Input material:
::::::::
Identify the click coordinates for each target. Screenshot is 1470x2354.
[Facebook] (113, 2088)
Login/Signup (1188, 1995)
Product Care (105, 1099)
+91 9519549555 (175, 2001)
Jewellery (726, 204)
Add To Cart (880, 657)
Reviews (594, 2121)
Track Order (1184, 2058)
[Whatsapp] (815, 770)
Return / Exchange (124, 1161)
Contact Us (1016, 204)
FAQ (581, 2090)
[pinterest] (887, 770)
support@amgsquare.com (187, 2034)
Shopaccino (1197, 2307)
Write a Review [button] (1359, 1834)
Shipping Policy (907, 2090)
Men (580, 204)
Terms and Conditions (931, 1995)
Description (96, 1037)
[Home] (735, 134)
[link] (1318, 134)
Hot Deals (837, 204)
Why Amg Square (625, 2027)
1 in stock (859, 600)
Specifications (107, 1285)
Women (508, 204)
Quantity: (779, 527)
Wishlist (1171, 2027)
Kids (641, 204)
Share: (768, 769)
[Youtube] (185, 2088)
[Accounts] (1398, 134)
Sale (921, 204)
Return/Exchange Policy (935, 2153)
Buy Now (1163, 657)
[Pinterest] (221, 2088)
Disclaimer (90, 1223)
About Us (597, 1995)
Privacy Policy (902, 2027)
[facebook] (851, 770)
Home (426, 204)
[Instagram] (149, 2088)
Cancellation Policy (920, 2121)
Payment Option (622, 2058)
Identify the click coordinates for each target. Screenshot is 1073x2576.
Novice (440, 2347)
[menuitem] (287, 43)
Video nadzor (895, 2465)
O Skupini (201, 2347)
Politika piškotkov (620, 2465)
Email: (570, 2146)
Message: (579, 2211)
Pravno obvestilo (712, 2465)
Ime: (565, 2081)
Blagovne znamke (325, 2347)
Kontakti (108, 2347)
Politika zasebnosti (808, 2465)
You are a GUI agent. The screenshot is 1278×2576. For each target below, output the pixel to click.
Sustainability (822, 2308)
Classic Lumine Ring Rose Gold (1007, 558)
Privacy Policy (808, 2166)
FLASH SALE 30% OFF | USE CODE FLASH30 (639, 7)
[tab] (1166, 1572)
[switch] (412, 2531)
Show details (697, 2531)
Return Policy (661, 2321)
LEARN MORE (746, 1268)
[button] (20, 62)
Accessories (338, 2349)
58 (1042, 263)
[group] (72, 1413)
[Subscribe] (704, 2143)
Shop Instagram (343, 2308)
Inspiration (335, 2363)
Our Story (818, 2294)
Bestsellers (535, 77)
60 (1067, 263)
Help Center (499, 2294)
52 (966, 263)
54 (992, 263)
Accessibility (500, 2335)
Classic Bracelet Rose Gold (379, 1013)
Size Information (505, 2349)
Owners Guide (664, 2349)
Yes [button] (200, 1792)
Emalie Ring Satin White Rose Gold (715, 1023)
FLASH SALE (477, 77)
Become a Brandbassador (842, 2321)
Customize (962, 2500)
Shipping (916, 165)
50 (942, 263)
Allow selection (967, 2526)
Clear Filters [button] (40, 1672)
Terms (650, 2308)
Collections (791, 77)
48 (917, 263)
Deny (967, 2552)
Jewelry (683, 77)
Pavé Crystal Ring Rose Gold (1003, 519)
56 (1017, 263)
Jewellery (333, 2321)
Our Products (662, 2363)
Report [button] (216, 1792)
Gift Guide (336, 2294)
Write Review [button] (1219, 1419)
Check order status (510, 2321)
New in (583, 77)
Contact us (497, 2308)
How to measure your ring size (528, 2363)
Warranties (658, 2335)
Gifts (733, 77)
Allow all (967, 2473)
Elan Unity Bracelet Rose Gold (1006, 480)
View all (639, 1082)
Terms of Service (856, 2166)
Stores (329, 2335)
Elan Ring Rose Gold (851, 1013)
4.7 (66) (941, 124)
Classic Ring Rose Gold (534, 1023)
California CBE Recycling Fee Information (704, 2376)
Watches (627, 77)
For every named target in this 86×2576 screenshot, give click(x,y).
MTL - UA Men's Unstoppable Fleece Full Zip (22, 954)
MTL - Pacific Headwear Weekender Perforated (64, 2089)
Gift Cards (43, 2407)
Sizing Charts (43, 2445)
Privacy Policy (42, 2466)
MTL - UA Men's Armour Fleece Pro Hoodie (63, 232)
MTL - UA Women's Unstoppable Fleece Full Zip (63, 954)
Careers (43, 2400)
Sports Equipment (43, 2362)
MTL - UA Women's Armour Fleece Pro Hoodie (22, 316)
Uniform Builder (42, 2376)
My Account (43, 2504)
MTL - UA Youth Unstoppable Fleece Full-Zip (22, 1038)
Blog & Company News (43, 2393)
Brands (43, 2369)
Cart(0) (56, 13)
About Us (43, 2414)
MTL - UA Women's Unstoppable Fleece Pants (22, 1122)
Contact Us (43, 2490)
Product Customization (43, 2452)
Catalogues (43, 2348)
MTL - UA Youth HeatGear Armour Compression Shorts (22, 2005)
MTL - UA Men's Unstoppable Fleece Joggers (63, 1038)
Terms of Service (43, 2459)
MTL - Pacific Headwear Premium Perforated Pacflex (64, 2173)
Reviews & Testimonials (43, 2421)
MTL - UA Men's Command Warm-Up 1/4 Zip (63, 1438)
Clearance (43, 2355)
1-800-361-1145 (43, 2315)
::::::::
Requirement:
From the line holding "Size Information (505, 2349)" to the line holding "Gifts (733, 77)", inclusive, restate each line above exactly as written.

Solution for this exercise:
Size Information (505, 2349)
Owners Guide (664, 2349)
Yes [button] (200, 1792)
Emalie Ring Satin White Rose Gold (715, 1023)
FLASH SALE (477, 77)
Become a Brandbassador (842, 2321)
Customize (962, 2500)
Shipping (916, 165)
50 (942, 263)
Allow selection (967, 2526)
Clear Filters [button] (40, 1672)
Terms (650, 2308)
Collections (791, 77)
48 (917, 263)
Deny (967, 2552)
Jewelry (683, 77)
Pavé Crystal Ring Rose Gold (1003, 519)
56 (1017, 263)
Jewellery (333, 2321)
Our Products (662, 2363)
Report [button] (216, 1792)
Gift Guide (336, 2294)
Write Review [button] (1219, 1419)
Check order status (510, 2321)
New in (583, 77)
Contact us (497, 2308)
How to measure your ring size (528, 2363)
Warranties (658, 2335)
Gifts (733, 77)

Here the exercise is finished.